> **Problem to work on**
Please echo the lines from the one holding "Where should I click to: Click the" through the one holding "[x=190, y=214]", both included, and leave out the pictures.
[START Data for the task]
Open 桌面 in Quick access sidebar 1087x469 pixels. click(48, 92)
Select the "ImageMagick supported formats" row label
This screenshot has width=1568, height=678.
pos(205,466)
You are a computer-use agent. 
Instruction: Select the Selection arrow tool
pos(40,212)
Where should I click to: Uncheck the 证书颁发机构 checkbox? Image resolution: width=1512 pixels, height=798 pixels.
[END Data for the task]
[START Data for the task]
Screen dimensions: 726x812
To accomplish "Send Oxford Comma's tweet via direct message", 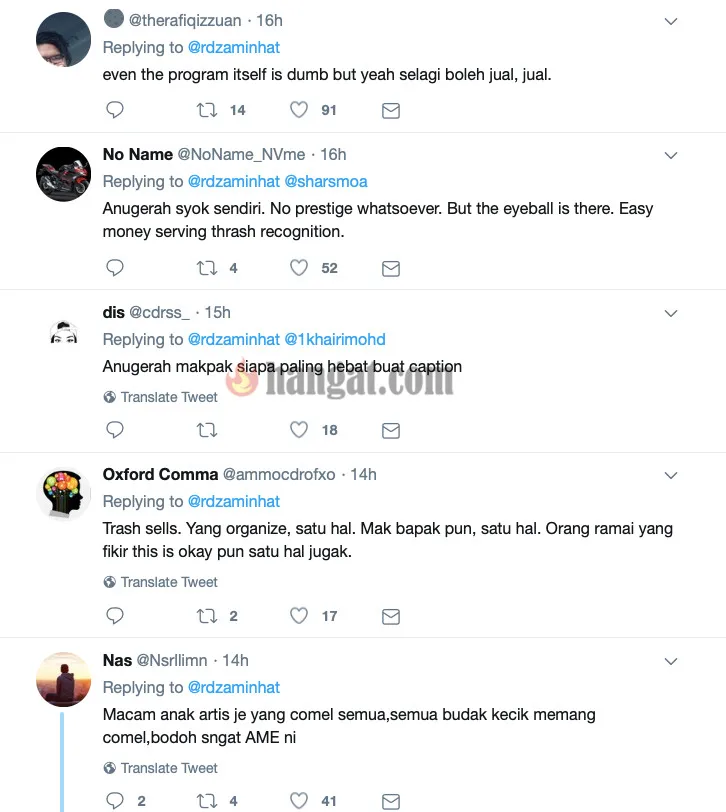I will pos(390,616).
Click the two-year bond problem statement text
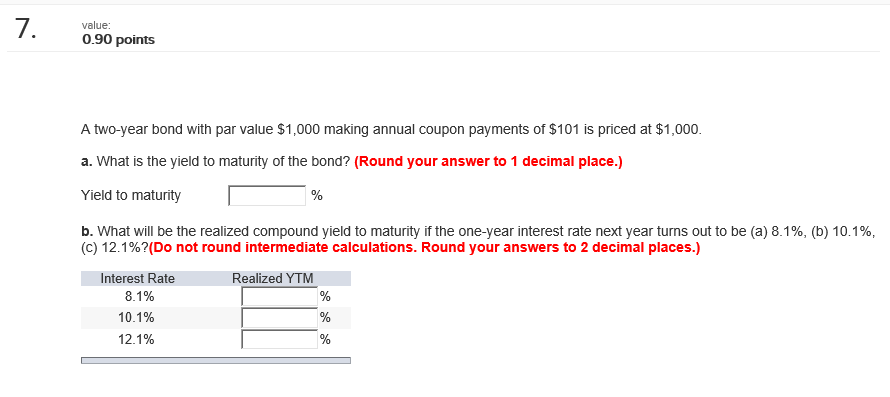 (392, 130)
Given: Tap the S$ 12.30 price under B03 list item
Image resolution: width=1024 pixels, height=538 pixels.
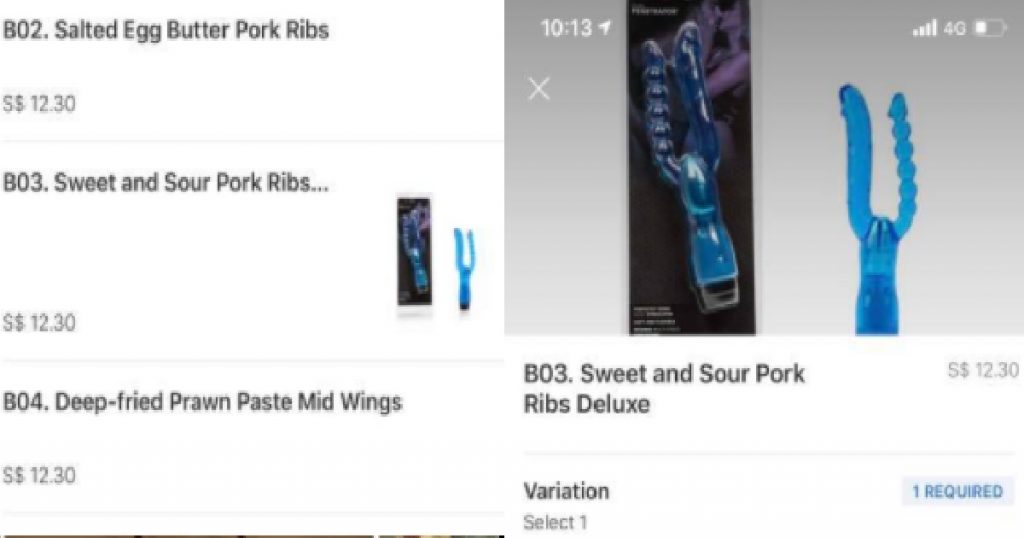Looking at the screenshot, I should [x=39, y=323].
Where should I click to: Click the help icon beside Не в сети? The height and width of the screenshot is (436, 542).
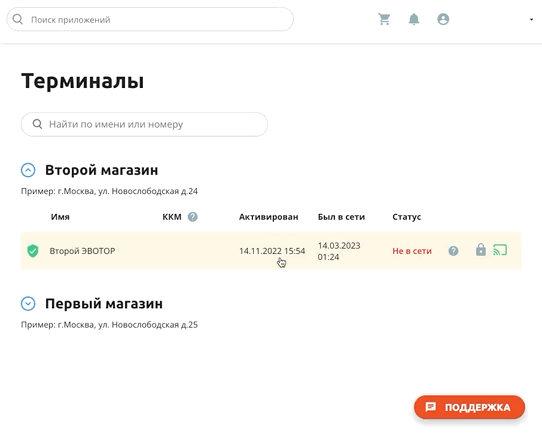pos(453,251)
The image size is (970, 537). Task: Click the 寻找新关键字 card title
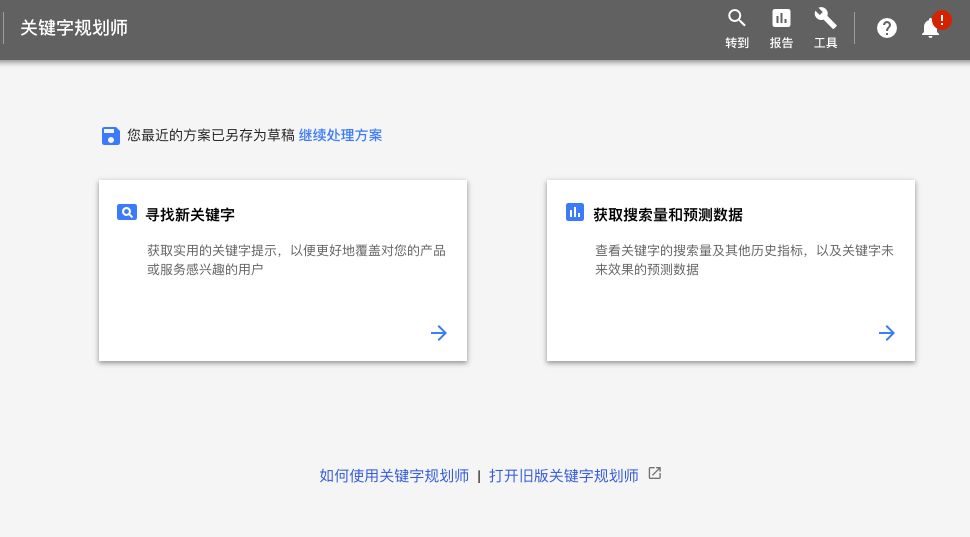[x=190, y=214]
[END Data for the task]
[START Data for the task]
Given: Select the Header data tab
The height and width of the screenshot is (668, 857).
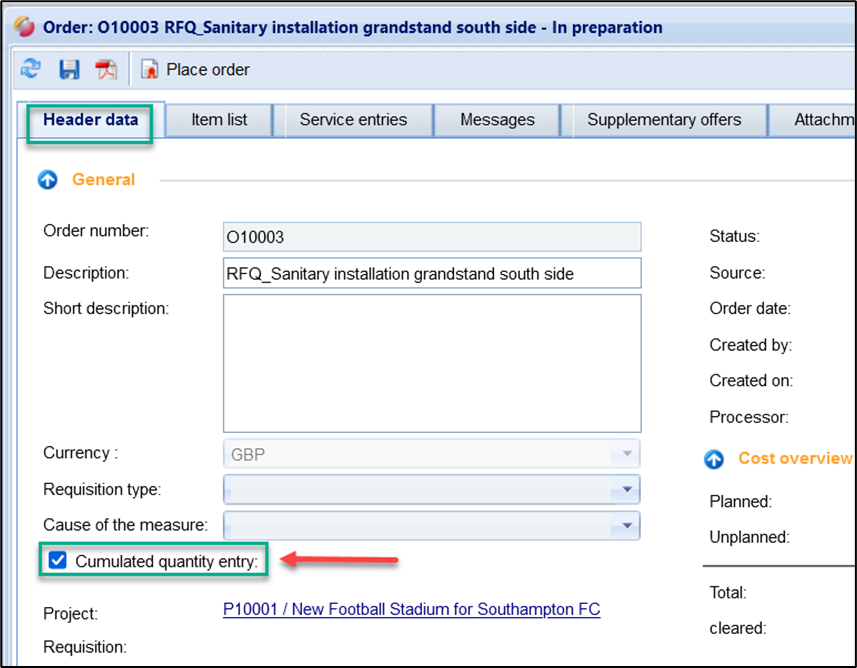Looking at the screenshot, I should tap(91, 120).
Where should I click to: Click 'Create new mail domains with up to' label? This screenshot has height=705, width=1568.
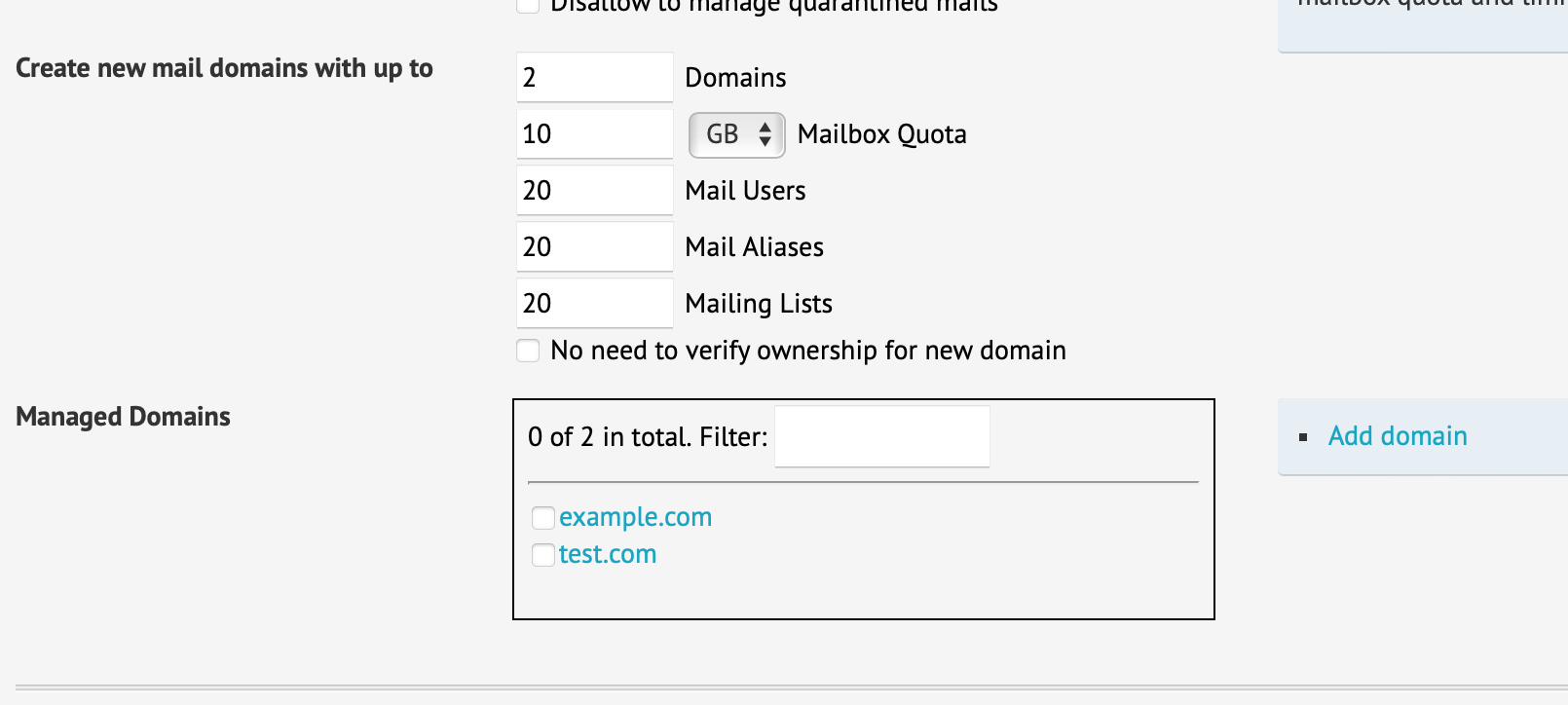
[END Data for the task]
> **Full solution**
Where should I click to: Click the help icon beside Не в сети? The height and width of the screenshot is (436, 542).
pos(453,251)
The image size is (970, 537). Task: Click the 寻找新关键字 card title
[x=190, y=214]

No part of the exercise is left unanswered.